## EXERCISE BRIEF
Write out every one of the rows below word for word, omitting the pictures.

## Pointing records for text and elements
::::::::

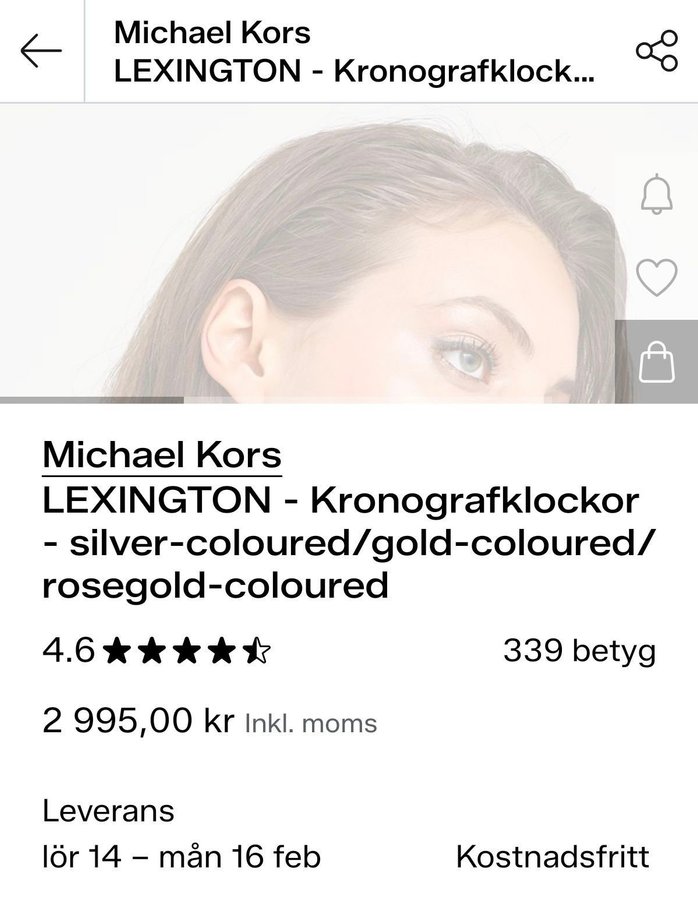Click the third rating star
Screen dimensions: 698x900
coord(187,652)
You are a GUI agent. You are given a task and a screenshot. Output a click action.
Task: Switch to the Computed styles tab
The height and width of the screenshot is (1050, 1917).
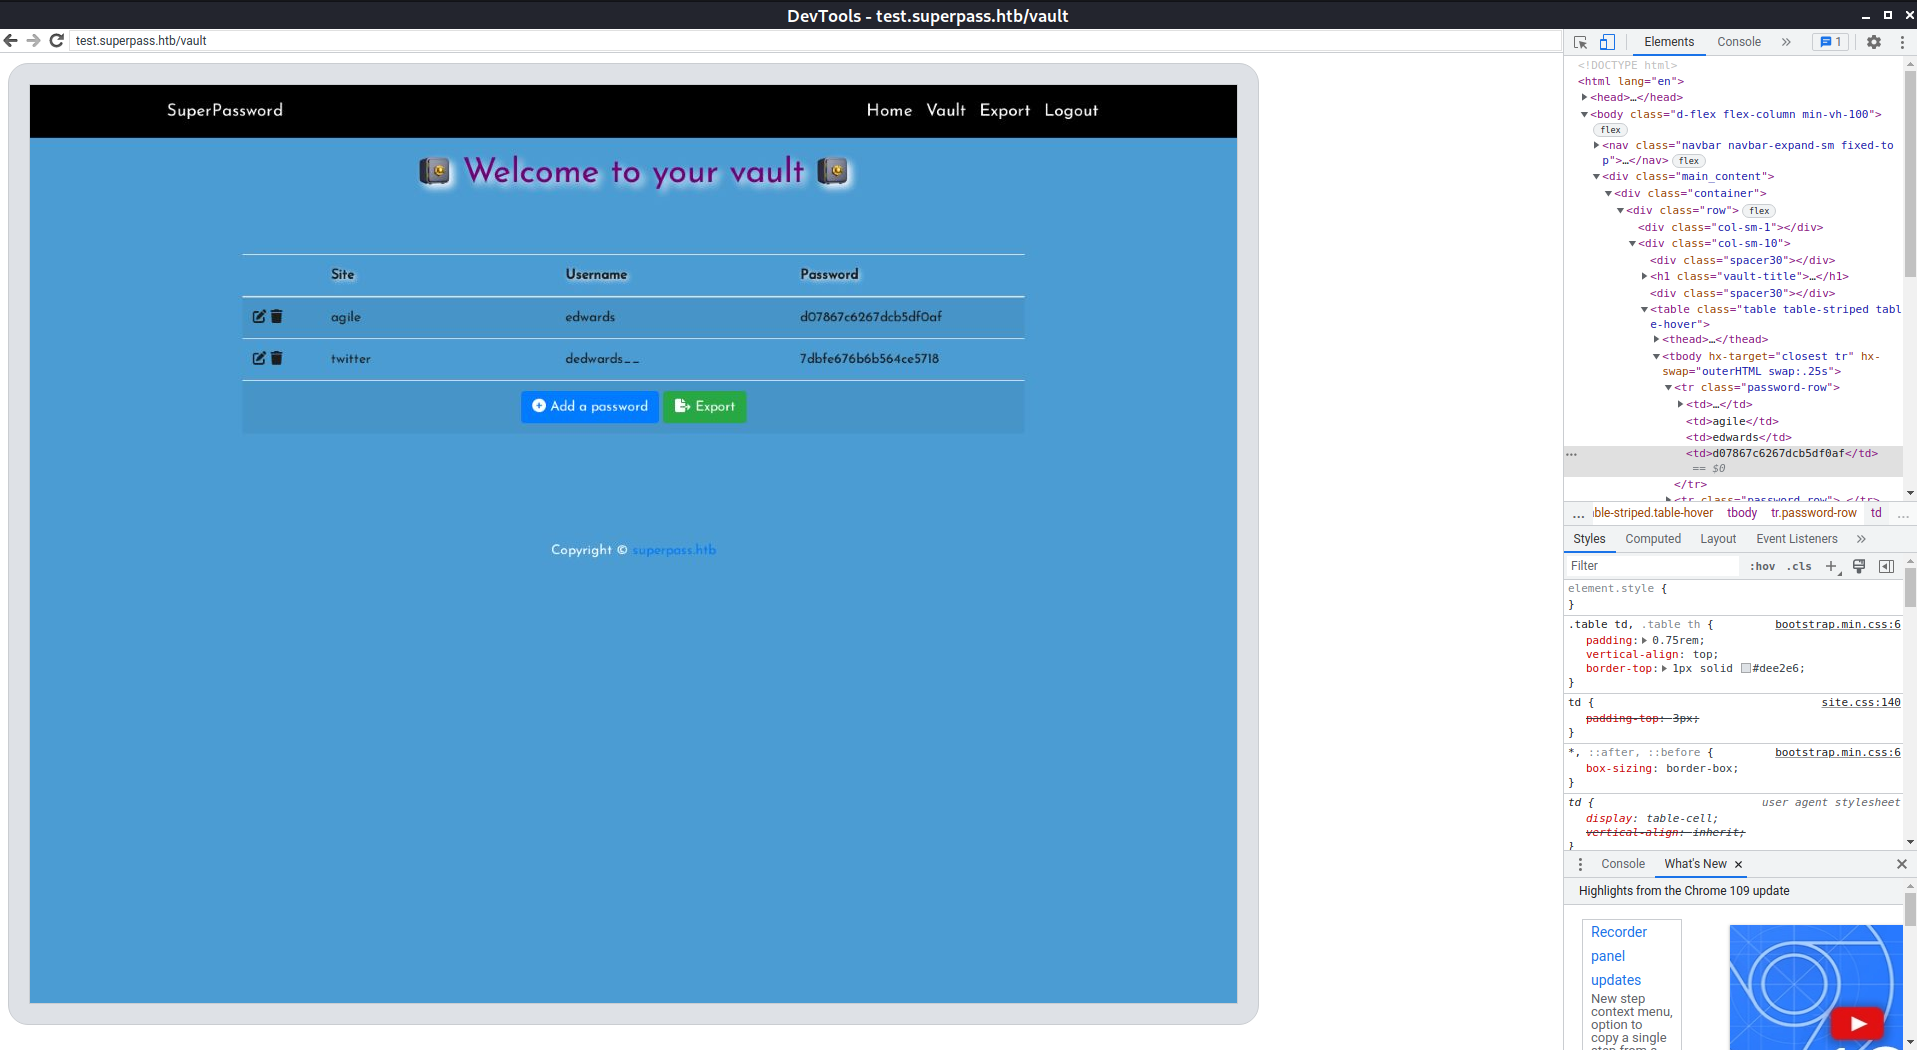coord(1652,539)
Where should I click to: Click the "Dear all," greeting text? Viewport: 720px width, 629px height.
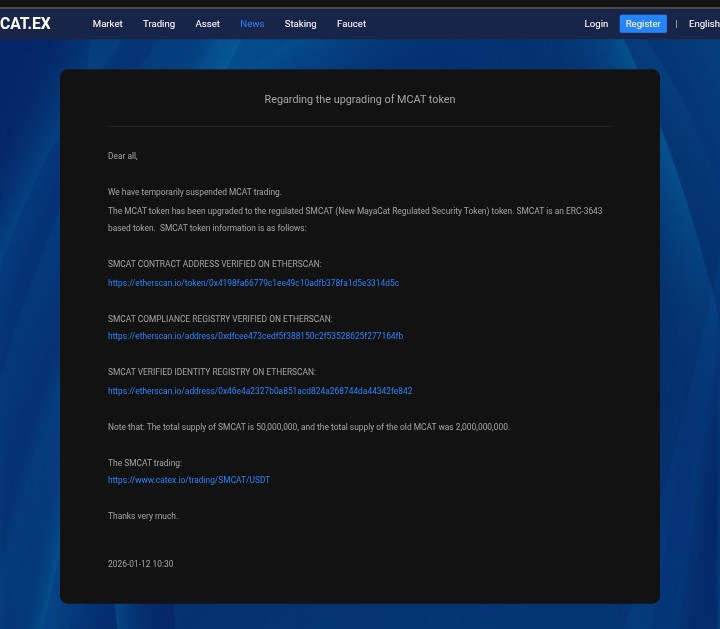[123, 156]
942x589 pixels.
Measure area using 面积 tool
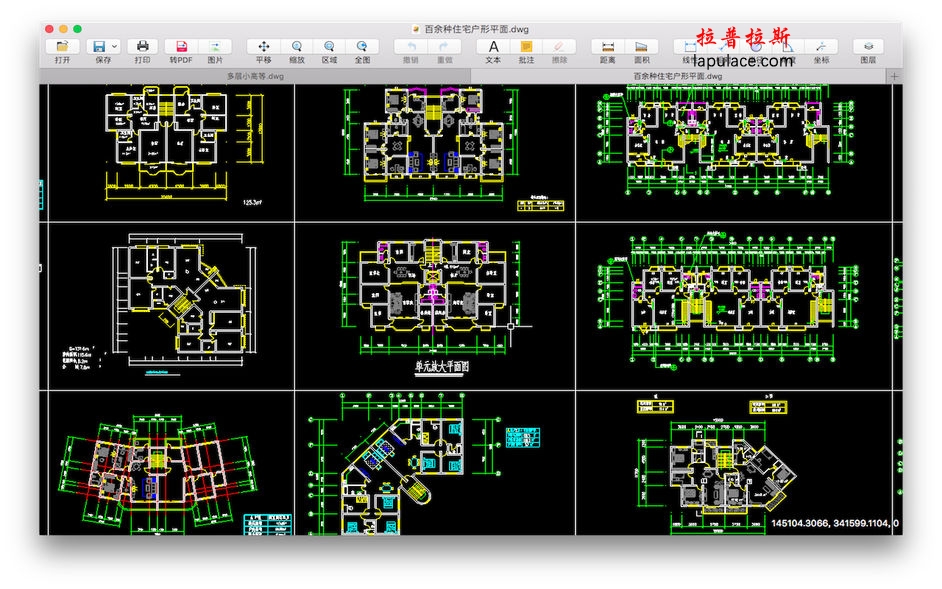(x=641, y=46)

::::::::

## TASK ANSWER
Click the third rating star
Screen dimensions: 698x900
coord(187,652)
You are a GUI agent. You are given a task and a screenshot. Output a click action.
Task: Switch to the Computed styles tab
The height and width of the screenshot is (1050, 1917).
coord(1652,539)
Where should I click to: Click the "Dear all," greeting text? Viewport: 720px width, 629px height.
[123, 156]
942x589 pixels.
Measure area using 面积 tool
(x=641, y=46)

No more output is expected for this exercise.